Come on in! As it happens, the mesh façade of Hôtel Americano, New York's newest design hotel, is oddly impressive, an eye-catching addition to an otherwise unremarkable glass building. The imposing metal cloak also pulls off the remarkable trick of being almost invisible from the inside, the eye looking instinctively beyond it. This removes any caged-animal concerns, even if it turns the view a little grey.
The Americano, the latest project of the Mexican hotel group Habita, is in Manhattan's Chelsea district, an increasingly fashionable enclave on the West Side. That its nearest commercial neighbours are a minimalist art gallery and a scrap yard tell you a lot about the ongoing tussle between old-school commerce and the arty gentrification of this area.
It's the area's industrial heritage that led Mexican architect Enrique Norten to apply the iron grille, along with an exterior elevator that ferries you to the rooftop bar. Along with adding character to the façade, this prevents the lobby from being crowded with interlopers out for an evening drink (hotel guests use a separate interior lift).
Inside in the restaurant and reception areas, high ceilings, a rough-hewn concrete floor and vast grey pillars make for a boldly brutalist aesthetic. This is softened by beech panelling around the front desk and splashes of lime green in the swanky imported Dutch furniture. The juxtaposition is repeated in an outdoor ground-floor patio, which contrasts stone and metal furniture with luscious green foliage, all expertly backlit.
In the 56 rooms, grey floors and plain white walls are cheered up by brightly coloured desk "cubes" and groovy chaises longues. In some instances, style supersedes comfort, most notably in the black vinyl beanbags that are spectacularly uncomfortable and, at first glance, made me wonder if the hotel's cleaning staff had forgotten to take out the rubbish.

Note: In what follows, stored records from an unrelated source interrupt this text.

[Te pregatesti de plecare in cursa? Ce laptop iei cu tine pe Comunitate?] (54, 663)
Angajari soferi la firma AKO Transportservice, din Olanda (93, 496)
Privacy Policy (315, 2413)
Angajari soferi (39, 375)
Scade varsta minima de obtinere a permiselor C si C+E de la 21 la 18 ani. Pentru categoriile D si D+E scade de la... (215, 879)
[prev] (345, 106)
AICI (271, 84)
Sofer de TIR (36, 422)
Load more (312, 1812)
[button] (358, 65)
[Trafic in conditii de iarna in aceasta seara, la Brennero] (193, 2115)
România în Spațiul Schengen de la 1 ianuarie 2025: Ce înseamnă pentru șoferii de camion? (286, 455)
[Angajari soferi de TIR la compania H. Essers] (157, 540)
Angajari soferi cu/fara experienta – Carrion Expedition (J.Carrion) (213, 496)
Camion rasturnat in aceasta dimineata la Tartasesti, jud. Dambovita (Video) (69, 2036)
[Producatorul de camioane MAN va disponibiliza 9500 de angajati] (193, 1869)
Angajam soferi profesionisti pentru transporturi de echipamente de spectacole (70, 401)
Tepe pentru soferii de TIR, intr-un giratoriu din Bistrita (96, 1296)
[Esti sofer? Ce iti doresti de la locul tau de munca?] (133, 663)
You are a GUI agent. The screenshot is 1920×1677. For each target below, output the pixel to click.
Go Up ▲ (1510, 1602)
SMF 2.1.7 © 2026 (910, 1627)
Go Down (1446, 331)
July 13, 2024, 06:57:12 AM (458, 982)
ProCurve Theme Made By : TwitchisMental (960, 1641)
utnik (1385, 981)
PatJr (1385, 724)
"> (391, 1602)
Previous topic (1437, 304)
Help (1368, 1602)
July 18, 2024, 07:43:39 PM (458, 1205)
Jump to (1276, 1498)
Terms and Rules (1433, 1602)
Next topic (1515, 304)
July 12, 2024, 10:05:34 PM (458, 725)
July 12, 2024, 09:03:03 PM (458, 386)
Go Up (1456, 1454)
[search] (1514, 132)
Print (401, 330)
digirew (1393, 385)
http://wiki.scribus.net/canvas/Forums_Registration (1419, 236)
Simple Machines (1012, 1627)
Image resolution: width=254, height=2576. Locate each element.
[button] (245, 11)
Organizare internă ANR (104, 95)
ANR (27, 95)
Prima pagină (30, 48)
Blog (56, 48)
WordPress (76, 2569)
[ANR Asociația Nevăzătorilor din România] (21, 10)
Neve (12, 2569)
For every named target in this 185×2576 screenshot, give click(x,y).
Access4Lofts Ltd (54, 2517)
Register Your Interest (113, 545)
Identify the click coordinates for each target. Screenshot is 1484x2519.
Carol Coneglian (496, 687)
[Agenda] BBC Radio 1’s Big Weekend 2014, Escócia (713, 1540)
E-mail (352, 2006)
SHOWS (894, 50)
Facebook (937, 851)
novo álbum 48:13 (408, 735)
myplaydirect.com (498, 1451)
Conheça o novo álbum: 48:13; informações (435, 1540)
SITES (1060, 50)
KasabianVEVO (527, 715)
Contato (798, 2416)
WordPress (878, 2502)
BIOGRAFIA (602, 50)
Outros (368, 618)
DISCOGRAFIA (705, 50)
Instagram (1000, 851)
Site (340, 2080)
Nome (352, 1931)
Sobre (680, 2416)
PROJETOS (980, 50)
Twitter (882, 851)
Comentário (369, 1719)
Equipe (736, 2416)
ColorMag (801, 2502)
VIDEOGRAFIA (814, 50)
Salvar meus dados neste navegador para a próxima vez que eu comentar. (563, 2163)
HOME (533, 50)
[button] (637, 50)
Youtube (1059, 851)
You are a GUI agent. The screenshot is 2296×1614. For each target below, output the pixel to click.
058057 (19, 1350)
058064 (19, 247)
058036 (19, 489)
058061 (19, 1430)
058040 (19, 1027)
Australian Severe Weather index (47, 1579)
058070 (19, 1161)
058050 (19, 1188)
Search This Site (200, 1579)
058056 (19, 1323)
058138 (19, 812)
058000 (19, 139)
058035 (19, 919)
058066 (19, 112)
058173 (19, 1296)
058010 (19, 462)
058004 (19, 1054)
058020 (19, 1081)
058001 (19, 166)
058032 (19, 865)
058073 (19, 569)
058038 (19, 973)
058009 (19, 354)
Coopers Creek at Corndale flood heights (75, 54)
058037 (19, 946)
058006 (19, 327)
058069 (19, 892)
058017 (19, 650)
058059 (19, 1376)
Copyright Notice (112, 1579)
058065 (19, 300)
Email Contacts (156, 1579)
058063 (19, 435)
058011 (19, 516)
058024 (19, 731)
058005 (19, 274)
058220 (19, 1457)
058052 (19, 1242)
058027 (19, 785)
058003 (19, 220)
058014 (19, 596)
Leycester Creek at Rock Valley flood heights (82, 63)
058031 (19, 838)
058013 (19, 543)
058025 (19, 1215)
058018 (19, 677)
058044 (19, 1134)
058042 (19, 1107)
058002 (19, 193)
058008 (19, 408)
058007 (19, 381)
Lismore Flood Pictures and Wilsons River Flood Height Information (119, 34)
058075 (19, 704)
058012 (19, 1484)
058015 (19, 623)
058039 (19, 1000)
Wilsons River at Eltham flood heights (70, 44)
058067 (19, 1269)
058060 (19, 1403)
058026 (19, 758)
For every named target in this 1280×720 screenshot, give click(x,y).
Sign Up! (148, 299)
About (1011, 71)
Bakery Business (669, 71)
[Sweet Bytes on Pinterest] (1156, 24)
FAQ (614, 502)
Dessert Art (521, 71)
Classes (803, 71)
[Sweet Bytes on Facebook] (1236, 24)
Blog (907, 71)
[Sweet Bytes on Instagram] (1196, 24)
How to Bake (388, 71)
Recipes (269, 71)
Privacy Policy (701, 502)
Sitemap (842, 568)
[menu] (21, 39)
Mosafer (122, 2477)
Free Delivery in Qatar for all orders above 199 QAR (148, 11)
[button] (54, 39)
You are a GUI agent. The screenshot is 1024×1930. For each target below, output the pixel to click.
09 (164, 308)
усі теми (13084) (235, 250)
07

Elsewhere, the wooden platform beds, inspired by Japanese ryokans, make for a far more welcoming sight and they provide you with a glorious night's rest, while the in-room iPads, loaded with music, a guest directory and local information, are a smart extra touch.
The food and drink
The absence of cafés and restaurants in the vicinity means that food is pretty crucial here. Happily, all appetites and budgets are accommodated, from light snacks in the lobby bar to the full three-course fine dining experience in the ground floor restaurant. Showcasing Mexican and French influences, the lunch and dinner menus include chicken quesadillas, steak with chimichurri, and grilled octopus with black beans, rocket and tomato confit. There's even some heat in the breakfast menu in the form of chilaquiles – fried tortillas with green salsa and eggs – alongside the usual pastries and pancakes. Room service comes in neat little bento boxes.
Building work has just finished on a rooftop swimming pool, and on an atmospheric, if dimly lit, basement bar. In location terms, the real USP is the High Line, an old freight railway now paved and surrounded by pretty plants and trees, which skims the rear of the hotel. If you're looking for lunch or foodie presents to take home, head south to Chelsea Market, a pleasant 15-minute stroll away.
Both the reception area and restaurant are at street level and all floors are accessible by lifts, making Hôtel Americano ideally suited to wheelchair users. Children are welcome but pets are not.
Double rooms start at $296 (£197), room only.
Hôtel Americano, 518 West 27th Street, New York, United States (001 212 216 000; hotel-americano.com).